AWS Glue

AWS Glue is a fully managed ETL (extract, transform, and load) service that makes it simple and cost-effective to categorize your data, clean it, enrich it, and move it reliably between various data stores.

Glue Jobs Resource Information:

Type of Resource: Generic monitorable resource
Discovery type: AWS SDK discovery type
Discovery profile selection: Resource can be discovered by “Glue Jobs” in the profiler
ResourceTag: AWS_GLUE_JOBS
Resource Unique Identification: JobName+"/"+region (job.name() + “/” + region)
Dependencies: Glue Jobs may depend on Glue databases, tables, and connections for ETL operations

Glue ML Transform Resource Information:

Type of Resource: Generic non-monitorable resource
Discovery type: AWS SDK discovery type
Discovery profile selection: Resource can be discovered by “Glue ML Transform” in the profiler
ResourceTag: AWS_GLUE_ML_TRANSFORM
Resource Unique Identification: TransformId (ml.transformId())
Dependencies: Glue ML Transform may depend on Glue databases and tables for machine learning operations

Glue Crawlers Resource Information:

Type of Resource: Generic non-monitorable resource
Discovery type: AWS SDK discovery type
Discovery profile selection: Resource can be discovered by “Glue Crawlers” in the profiler
ResourceTag: AWS_GLUE_CRAWLERS
Resource Unique Identification: crawlerName+"/"+region (crawler.name() + “/” + region)
Dependencies: Glue Crawlers may depend on data stores like S3, databases, and Glue databases

Glue Tables Resource Information:

Type of Resource: Generic non-monitorable resource
Discovery type: AWS SDK discovery type
Discovery profile selection: Resource can be discovered by “Glue Tables” in the profiler
ResourceTag: AWS_GLUE_TABLES
Resource Unique Identification: tableDBName+"/"+tableName+"/"+region (table.databaseName() + “/” + table.name() + “/” + region)
Dependencies: Glue Tables run on Glue databases and may depend on data sources

Glue Databases Resource Information:

Type of Resource: Generic non-monitorable resource
Discovery type: AWS SDK discovery type
Discovery profile selection: Resource can be discovered by “Glue Databases” in the profiler
ResourceTag: AWS_GLUE_DB
Resource Unique Identification: DBName+"/"+region (db.name() + “/” + region)
Dependencies: Glue Databases may contain tables and be accessed by Glue crawlers and jobs

Glue Dev Endpoints Resource Information:

Type of Resource: Generic non-monitorable resource
Discovery type: AWS SDK discovery type
Discovery profile selection: Resource can be discovered by “Glue Dev Endpoints” in the profiler
ResourceTag: AWS_GLUE_DEV_ENDPOINTS
Resource Unique Identification: endpointName+"/"+region (endpoint.endpointName() + “/” + region)
Dependencies: Glue Dev Endpoints may depend on VPC configurations and security groups

AWS Glue consists of a central metadata repository known as the AWS Glue Data Catalog, an ETL engine that automatically generates Python or Scala code, and a flexible scheduler that handles dependency resolution, job monitoring, and retries. AWS Glue is serverless, so there is no infrastructure to set up or manage.
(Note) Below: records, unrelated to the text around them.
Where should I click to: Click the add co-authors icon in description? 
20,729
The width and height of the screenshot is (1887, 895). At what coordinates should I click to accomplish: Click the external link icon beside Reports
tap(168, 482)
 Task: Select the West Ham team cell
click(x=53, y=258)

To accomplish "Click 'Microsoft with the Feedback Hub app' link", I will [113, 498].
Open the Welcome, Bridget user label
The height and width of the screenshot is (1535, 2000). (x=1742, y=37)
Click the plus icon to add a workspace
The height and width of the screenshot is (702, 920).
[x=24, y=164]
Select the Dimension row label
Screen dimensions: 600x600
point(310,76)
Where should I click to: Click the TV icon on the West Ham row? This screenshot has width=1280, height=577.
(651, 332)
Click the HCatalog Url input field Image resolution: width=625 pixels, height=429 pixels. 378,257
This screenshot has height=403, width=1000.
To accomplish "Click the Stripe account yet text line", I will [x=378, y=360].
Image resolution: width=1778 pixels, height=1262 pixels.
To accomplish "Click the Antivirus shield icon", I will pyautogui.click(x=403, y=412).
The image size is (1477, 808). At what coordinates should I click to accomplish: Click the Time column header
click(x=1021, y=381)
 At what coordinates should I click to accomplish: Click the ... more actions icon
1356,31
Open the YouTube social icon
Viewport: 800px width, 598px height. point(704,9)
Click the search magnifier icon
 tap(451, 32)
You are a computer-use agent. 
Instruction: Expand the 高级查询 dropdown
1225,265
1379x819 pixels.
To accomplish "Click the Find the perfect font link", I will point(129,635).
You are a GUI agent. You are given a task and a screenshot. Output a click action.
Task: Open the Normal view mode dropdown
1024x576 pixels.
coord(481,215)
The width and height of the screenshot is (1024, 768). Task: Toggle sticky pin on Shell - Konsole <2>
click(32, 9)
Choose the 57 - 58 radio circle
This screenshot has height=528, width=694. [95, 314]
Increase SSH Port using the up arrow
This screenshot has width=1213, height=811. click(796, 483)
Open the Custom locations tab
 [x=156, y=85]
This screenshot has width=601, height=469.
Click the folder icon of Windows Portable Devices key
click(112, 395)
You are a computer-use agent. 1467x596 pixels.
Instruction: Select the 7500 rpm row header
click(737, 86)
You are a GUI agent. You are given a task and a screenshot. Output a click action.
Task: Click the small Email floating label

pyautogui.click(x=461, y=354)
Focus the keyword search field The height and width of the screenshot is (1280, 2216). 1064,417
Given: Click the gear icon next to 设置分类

AWS Glue is designed to work with semi-structured data. It introduces a component called a dynamic frame, which you can use in your ETL scripts. A dynamic frame is similar to an Apache Spark dataframe, except that each record is self-describing, so no schema is required initially. With dynamic frames, you get schema flexibility and a set of advanced transformations specifically designed for dynamic frames.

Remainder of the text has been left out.